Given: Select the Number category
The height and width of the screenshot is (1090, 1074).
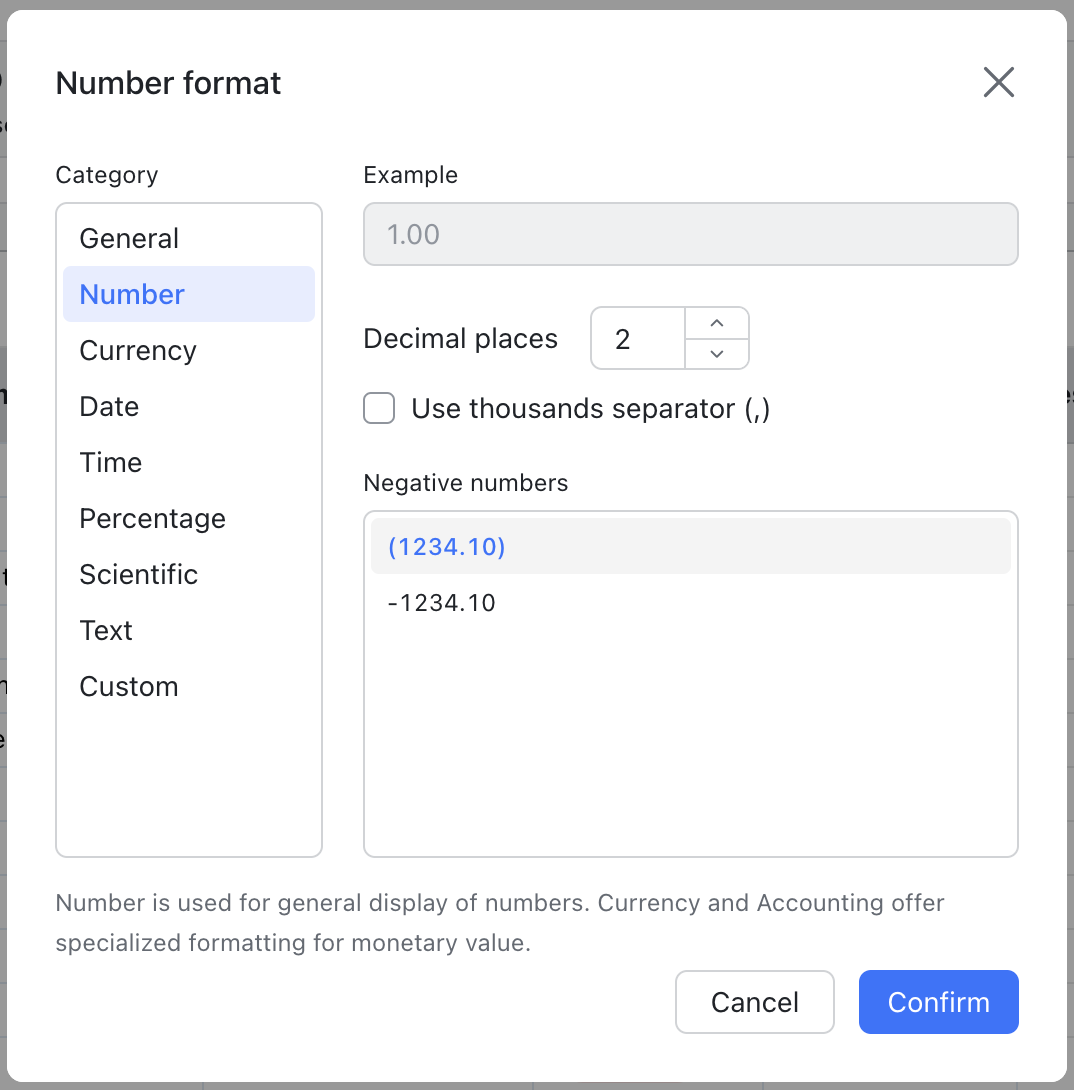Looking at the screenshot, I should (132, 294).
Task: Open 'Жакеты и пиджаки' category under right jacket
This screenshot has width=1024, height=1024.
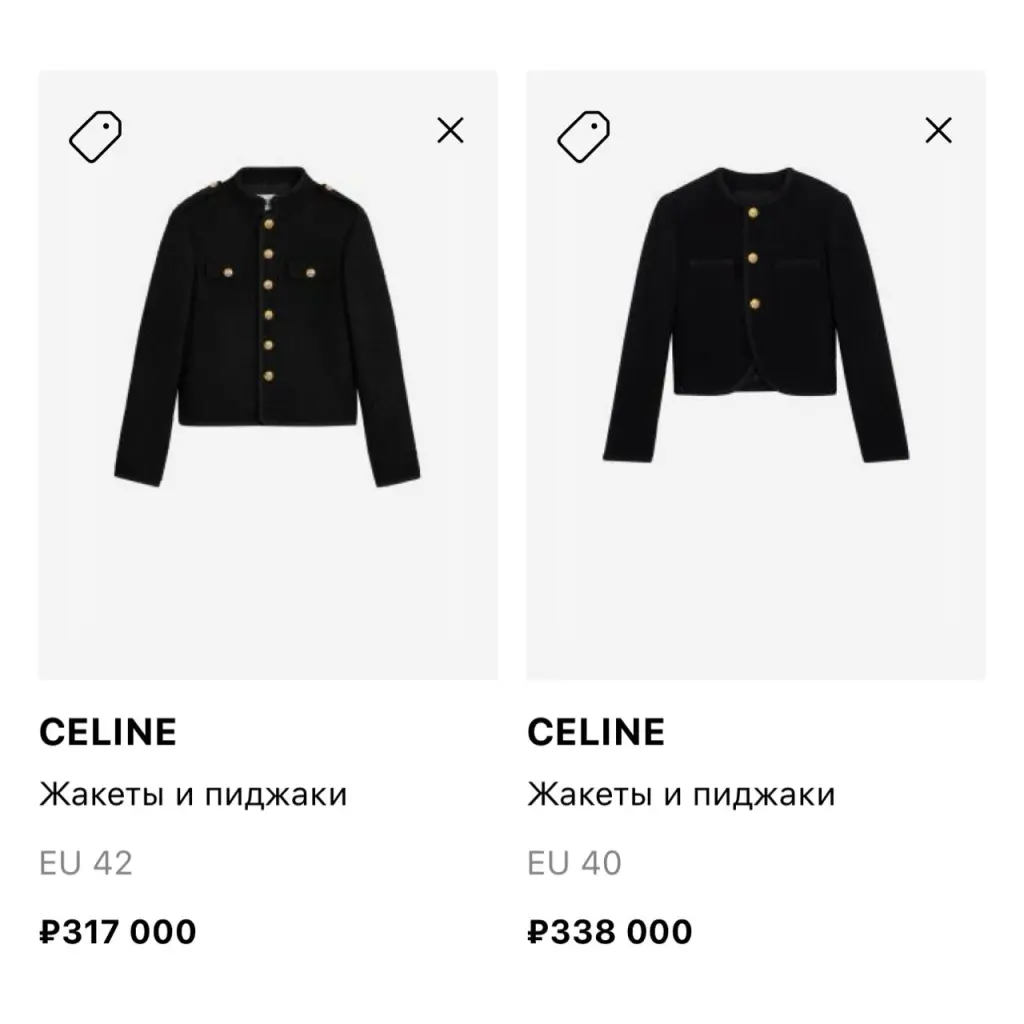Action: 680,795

* **TASK TO CARRY OUT**
Reproduce the listing word for word and omit its pictures.

* **TASK RESULT**
Given: Select the Number category
The height and width of the screenshot is (1090, 1074).
Looking at the screenshot, I should (132, 294).
Task: Open 'Жакеты и пиджаки' category under right jacket
This screenshot has width=1024, height=1024.
Action: 680,795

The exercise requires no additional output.